When we first became foster parents we were fairly confident. We had no reason not to be. At the time, we had two children who seemed to be doing just fine. We had a lot of support with family from both sides near and active in our lives. We thought all we needed to do was give a child a safe place to land and a lot of love and everything would be just fine. Then, we were in it.
It was nothing like we expected. Everything was challenging. Eating- our placement wouldn’t eat anything we made. Sleeping- he would not sleep by himself and would run back and forth in a panic anytime I was out of site. To make things even more challenging, he was up 6-7 times a night starting the whole process of getting him back to sleep over again. Communicating- he didn’t have the words to communicate so it came out through hitting or melting down. Everything we thought we knew was little help as we maneuvered through the effects of PTSD, loss, fear of abandonment, and lack of trust. When we would talk with others about what we were experiencing, we were met with doubt. Time and again our experience was minimized and only understood on the occasions we were able to capture something on video.

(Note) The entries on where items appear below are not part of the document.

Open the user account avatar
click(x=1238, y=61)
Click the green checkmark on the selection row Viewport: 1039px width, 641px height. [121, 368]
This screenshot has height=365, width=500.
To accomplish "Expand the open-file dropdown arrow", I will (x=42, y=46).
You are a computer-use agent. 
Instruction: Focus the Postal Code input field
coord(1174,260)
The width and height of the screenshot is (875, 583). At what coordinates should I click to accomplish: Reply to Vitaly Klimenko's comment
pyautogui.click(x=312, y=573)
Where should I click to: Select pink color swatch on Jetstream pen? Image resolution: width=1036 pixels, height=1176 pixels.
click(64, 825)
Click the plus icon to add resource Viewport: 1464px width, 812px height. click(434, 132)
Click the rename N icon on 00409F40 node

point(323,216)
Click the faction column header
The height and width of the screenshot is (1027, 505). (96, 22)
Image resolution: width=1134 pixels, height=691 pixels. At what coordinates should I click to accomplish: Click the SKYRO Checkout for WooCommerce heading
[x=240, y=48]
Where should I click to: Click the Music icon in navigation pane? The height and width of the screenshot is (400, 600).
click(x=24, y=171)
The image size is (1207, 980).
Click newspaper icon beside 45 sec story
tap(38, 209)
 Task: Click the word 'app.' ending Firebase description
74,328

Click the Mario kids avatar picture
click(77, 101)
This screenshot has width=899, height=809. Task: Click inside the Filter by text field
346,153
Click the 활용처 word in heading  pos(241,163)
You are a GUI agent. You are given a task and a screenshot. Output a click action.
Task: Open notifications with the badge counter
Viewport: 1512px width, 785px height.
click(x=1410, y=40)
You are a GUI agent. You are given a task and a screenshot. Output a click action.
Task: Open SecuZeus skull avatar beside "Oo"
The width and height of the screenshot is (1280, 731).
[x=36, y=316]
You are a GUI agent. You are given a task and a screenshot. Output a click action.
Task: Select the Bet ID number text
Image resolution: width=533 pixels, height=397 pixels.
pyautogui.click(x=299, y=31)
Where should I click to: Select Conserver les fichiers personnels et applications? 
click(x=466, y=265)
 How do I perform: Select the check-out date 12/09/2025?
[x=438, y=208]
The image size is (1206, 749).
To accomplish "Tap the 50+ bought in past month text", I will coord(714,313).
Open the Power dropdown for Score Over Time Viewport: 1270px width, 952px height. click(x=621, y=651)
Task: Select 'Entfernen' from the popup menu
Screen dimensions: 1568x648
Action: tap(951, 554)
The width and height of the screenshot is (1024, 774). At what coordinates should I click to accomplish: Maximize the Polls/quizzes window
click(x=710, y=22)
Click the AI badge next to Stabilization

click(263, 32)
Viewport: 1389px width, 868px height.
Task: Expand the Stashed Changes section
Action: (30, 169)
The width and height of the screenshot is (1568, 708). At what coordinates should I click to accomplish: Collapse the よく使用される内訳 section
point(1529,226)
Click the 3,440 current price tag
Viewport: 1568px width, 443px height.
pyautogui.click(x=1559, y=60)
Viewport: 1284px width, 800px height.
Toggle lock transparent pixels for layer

What changed this for us? We found a second tribe. This tribe was made up of others who were parenting children with trauma and loss. These parents heard our stories and connected with us through similar experiences. It didn’t change the challenges we faced but, it did normalize the challenges as well as encourage us through hearing successes of those who had gone before us. This tribe helped us find resources, gave us respite, and continues to walk with us through the joys and challenges of this journey in parenting. They did not replace our first tribe. They became the missing pieces of support we needed.
We have been able to be better parents because of both sides of our tribe; those that love us and walk with us whether or not they fully understand as well as those who can predict the end of my hard day story because they have been there themselves. We are all capable of doing hard things and loving beyond our limits but, I don’t know that it is possible to do it alone. I am thankful for each person who has joined us in this journey and has left their fingerprints on our family. We are always better together.